● WHAT IS EXPECTED:
Once you have read the data below, set it all down again exactly.

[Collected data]
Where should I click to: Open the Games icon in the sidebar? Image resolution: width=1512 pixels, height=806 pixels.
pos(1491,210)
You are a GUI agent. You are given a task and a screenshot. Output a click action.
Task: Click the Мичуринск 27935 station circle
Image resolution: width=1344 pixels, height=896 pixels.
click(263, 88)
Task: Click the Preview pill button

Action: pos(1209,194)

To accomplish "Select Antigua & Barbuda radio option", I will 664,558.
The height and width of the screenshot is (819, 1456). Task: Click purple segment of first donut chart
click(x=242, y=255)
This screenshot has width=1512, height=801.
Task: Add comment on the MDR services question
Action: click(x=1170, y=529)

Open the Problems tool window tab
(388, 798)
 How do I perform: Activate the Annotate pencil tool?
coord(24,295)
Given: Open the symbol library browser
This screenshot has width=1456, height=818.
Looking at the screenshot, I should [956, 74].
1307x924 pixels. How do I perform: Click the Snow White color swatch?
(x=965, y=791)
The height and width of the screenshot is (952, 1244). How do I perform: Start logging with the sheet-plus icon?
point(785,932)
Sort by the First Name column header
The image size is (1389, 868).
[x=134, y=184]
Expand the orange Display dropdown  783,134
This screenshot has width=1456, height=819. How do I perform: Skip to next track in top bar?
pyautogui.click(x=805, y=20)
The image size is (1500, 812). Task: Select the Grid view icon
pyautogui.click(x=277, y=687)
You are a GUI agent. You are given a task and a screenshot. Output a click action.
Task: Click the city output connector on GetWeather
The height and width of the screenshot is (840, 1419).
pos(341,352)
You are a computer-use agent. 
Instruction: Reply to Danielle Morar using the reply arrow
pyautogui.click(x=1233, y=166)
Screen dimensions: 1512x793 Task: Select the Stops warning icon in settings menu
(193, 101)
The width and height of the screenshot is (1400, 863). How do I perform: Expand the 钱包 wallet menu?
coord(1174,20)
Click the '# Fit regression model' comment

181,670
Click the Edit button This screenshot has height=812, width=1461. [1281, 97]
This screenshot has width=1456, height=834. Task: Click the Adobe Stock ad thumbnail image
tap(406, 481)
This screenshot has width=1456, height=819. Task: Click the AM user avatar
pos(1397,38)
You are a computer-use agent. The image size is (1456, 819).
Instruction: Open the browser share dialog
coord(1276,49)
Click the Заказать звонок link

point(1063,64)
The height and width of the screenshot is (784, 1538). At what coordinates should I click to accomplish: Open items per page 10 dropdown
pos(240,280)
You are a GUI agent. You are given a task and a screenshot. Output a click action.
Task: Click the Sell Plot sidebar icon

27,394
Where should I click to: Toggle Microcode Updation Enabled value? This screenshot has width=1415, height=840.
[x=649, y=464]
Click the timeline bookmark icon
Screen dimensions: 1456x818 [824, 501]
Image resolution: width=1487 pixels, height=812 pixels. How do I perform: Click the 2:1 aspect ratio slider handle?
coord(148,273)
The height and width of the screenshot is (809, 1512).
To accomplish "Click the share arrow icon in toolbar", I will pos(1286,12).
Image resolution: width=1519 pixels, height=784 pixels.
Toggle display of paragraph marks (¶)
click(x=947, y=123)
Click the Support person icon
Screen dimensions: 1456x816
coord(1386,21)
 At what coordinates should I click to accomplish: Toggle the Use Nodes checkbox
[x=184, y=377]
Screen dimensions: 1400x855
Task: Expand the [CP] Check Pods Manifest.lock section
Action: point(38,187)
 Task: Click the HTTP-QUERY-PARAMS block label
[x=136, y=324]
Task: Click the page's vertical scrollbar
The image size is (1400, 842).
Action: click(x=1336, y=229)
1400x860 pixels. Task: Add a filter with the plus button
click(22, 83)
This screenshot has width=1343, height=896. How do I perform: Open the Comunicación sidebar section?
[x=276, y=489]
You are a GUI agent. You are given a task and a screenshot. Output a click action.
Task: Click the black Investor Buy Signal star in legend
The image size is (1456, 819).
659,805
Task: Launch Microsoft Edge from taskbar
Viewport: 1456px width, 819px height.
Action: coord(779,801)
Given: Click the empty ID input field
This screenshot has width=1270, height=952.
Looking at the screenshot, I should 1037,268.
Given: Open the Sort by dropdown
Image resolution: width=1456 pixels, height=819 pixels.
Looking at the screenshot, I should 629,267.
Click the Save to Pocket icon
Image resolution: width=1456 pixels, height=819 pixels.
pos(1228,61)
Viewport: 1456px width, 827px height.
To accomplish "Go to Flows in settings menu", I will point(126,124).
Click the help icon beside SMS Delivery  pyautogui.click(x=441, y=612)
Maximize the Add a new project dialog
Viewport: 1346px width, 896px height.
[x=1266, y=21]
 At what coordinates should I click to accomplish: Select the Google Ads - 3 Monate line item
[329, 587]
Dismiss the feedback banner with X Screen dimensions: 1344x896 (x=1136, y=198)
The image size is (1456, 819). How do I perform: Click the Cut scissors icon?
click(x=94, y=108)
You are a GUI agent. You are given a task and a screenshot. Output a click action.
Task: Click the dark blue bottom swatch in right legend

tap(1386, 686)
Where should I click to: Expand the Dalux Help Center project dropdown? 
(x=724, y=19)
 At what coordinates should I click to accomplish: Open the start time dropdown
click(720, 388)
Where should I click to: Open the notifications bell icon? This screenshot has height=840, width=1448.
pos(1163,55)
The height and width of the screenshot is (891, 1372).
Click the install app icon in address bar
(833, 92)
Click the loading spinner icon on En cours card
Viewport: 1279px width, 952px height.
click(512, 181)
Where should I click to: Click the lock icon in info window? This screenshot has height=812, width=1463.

● RESULT OF THIS TASK:
Where should I click to: Open the Games icon in the sidebar? Image resolution: width=1512 pixels, height=806 pixels.
pos(1491,210)
You are a GUI agent. You are given a task and a screenshot. Output a click action.
Task: Click the Мичуринск 27935 station circle
Image resolution: width=1344 pixels, height=896 pixels.
click(263, 88)
Task: Click the Preview pill button

Action: pos(1209,194)

To accomplish "Select Antigua & Barbuda radio option", I will 664,558.
The height and width of the screenshot is (819, 1456). Task: Click purple segment of first donut chart
click(x=242, y=255)
This screenshot has width=1512, height=801.
Task: Add comment on the MDR services question
Action: click(x=1170, y=529)

Open the Problems tool window tab
(388, 798)
 How do I perform: Activate the Annotate pencil tool?
coord(24,295)
Given: Open the symbol library browser
This screenshot has width=1456, height=818.
Looking at the screenshot, I should [956, 74].
1307x924 pixels. How do I perform: Click the Snow White color swatch?
(x=965, y=791)
The height and width of the screenshot is (952, 1244). How do I perform: Start logging with the sheet-plus icon?
point(785,932)
Sort by the First Name column header
The image size is (1389, 868).
[x=134, y=184]
Expand the orange Display dropdown  783,134
This screenshot has width=1456, height=819. How do I perform: Skip to next track in top bar?
pyautogui.click(x=805, y=20)
The image size is (1500, 812). Task: Select the Grid view icon
pyautogui.click(x=277, y=687)
You are a GUI agent. You are given a task and a screenshot. Output a click action.
Task: Click the city output connector on GetWeather
The height and width of the screenshot is (840, 1419).
pos(341,352)
You are a computer-use agent. 
Instruction: Reply to Danielle Morar using the reply arrow
pyautogui.click(x=1233, y=166)
Screen dimensions: 1512x793 Task: Select the Stops warning icon in settings menu
(193, 101)
The width and height of the screenshot is (1400, 863). How do I perform: Expand the 钱包 wallet menu?
coord(1174,20)
Click the '# Fit regression model' comment

181,670
Click the Edit button This screenshot has height=812, width=1461. [1281, 97]
This screenshot has width=1456, height=834. Task: Click the Adobe Stock ad thumbnail image
tap(406, 481)
This screenshot has width=1456, height=819. Task: Click the AM user avatar
pos(1397,38)
You are a computer-use agent. The image size is (1456, 819).
Instruction: Open the browser share dialog
coord(1276,49)
Click the Заказать звонок link

point(1063,64)
The height and width of the screenshot is (784, 1538). At what coordinates should I click to accomplish: Open items per page 10 dropdown
pos(240,280)
You are a GUI agent. You are given a task and a screenshot. Output a click action.
Task: Click the Sell Plot sidebar icon

27,394
Where should I click to: Toggle Microcode Updation Enabled value? This screenshot has width=1415, height=840.
[x=649, y=464]
Click the timeline bookmark icon
Screen dimensions: 1456x818 [824, 501]
Image resolution: width=1487 pixels, height=812 pixels. How do I perform: Click the 2:1 aspect ratio slider handle?
coord(148,273)
The height and width of the screenshot is (809, 1512).
To accomplish "Click the share arrow icon in toolbar", I will pos(1286,12).
Image resolution: width=1519 pixels, height=784 pixels.
Toggle display of paragraph marks (¶)
click(x=947, y=123)
Click the Support person icon
Screen dimensions: 1456x816
coord(1386,21)
 At what coordinates should I click to accomplish: Toggle the Use Nodes checkbox
[x=184, y=377]
Screen dimensions: 1400x855
Task: Expand the [CP] Check Pods Manifest.lock section
Action: point(38,187)
 Task: Click the HTTP-QUERY-PARAMS block label
[x=136, y=324]
Task: Click the page's vertical scrollbar
The image size is (1400, 842).
Action: click(x=1336, y=229)
1400x860 pixels. Task: Add a filter with the plus button
click(22, 83)
This screenshot has width=1343, height=896. How do I perform: Open the Comunicación sidebar section?
[x=276, y=489]
You are a GUI agent. You are given a task and a screenshot. Output a click action.
Task: Click the black Investor Buy Signal star in legend
The image size is (1456, 819).
659,805
Task: Launch Microsoft Edge from taskbar
Viewport: 1456px width, 819px height.
Action: coord(779,801)
Given: Click the empty ID input field
This screenshot has width=1270, height=952.
Looking at the screenshot, I should 1037,268.
Given: Open the Sort by dropdown
Image resolution: width=1456 pixels, height=819 pixels.
Looking at the screenshot, I should 629,267.
Click the Save to Pocket icon
Image resolution: width=1456 pixels, height=819 pixels.
pos(1228,61)
Viewport: 1456px width, 827px height.
To accomplish "Go to Flows in settings menu", I will point(126,124).
Click the help icon beside SMS Delivery  pyautogui.click(x=441, y=612)
Maximize the Add a new project dialog
Viewport: 1346px width, 896px height.
[x=1266, y=21]
 At what coordinates should I click to accomplish: Select the Google Ads - 3 Monate line item
[329, 587]
Dismiss the feedback banner with X Screen dimensions: 1344x896 (x=1136, y=198)
The image size is (1456, 819). How do I perform: Click the Cut scissors icon?
click(x=94, y=108)
You are a GUI agent. You are given a task and a screenshot. Output a click action.
Task: Click the dark blue bottom swatch in right legend

tap(1386, 686)
Where should I click to: Expand the Dalux Help Center project dropdown? 
(x=724, y=19)
 At what coordinates should I click to accomplish: Open the start time dropdown
click(720, 388)
Where should I click to: Open the notifications bell icon? This screenshot has height=840, width=1448.
pos(1163,55)
The height and width of the screenshot is (891, 1372).
Click the install app icon in address bar
(833, 92)
Click the loading spinner icon on En cours card
Viewport: 1279px width, 952px height.
click(512, 181)
Where should I click to: Click the lock icon in info window? This screenshot has height=812, width=1463.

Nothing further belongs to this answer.